Treating a 16 year old like they are 13 is just completely absurd.

Expecting parent to make decisions about every single peace of content (website, YT, video) their child, even if older, watches without providing any guidance and defaults is not practical at all and due to that is guaranteed to fail.

To be frank you comment is completely quixotic, lacking any relation to the reality most parents live in today.

Random person jumping in to say, the original comment from 'Bender' is what is agreed with by almost every human I've spoken to. It is most definitely the take of every parent in my social circle, the vast majority of whom are outside of the tech space.

The issue you're describing is strictly one of parenting, and not one that can or should be handled via some government agency. Their (Bender's) suggestion is actually the best that I've seen for handling this issue, and the only one I believe those I know would all happily agree with.

On a side note, this entire comment of yours is very unhinged. I'd wager you're far far far from being aware of the 'reality most parents live in today', based off of what you've said here.

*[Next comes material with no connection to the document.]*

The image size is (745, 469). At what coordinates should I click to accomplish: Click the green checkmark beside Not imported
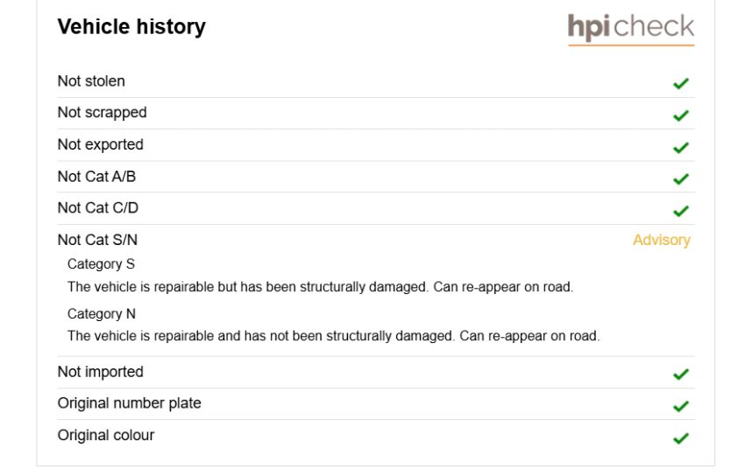680,375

> Or just not have it at all? What is wrong with parental controls AND parenting?

It doesn't hand over control of computing to governments

It solves the problem of your kid borrowing a phone from another kid at school.
Does it though? Unless all countries unify their laws regarding this matter it will fail in the same way that blacklist filtering does.

Also I'm not convinced that borrowing a device presents a new or different failure mode. Children could always obtain physical contraband from their friends so nothing has changed here.

no it doesn't

also doesn't need to IMHO

it solves the problem of it being too trivial for a 12 year old to access content which at best is quite problematic and at worst outright traumatizing

as in, the same reason we have laws that a clerk glances at the age on you id if you look young and buy alcohol but your parent are still allowed to let you drink with them if they think its right (or what a 16+ movie with them etc. etc.)

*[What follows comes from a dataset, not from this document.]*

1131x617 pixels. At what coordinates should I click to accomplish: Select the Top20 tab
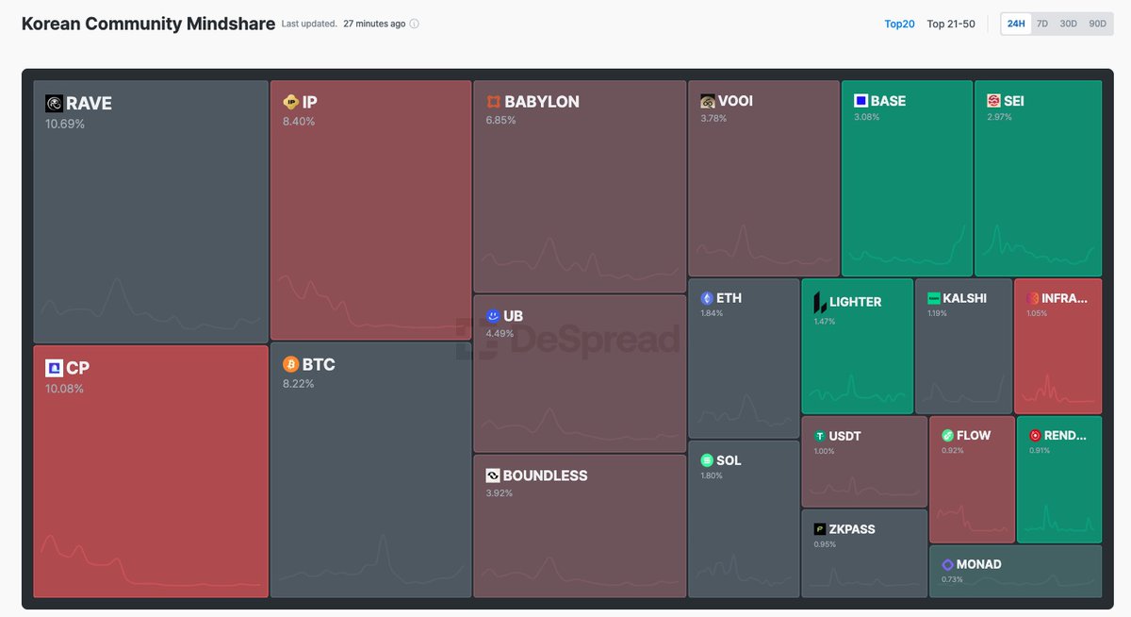coord(898,24)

this is also why it really shouldn't be anything much more fancy then parent controls checking min age of content locally / indication of age for feed fetching. Everything else is disproportional (unrelated from all the other issue it might have).

Ideally, they'd require OS (desktop and mobile) to have an adult mode and a restricted mode (set up by the adults when they buy the device), and then let third-party apps confirm the status (e.g., age) in the latter case. Then you have minimal privacy issues and many parents actually want something like this.
yes pretty much
> it's the only form of "age verification" which can be done in a somewhat privacy respecting way (as in at most leak the age)

could. But Google, Microsoft and Meta do not want to do it this way. They want to sell your personal data, the more, the better.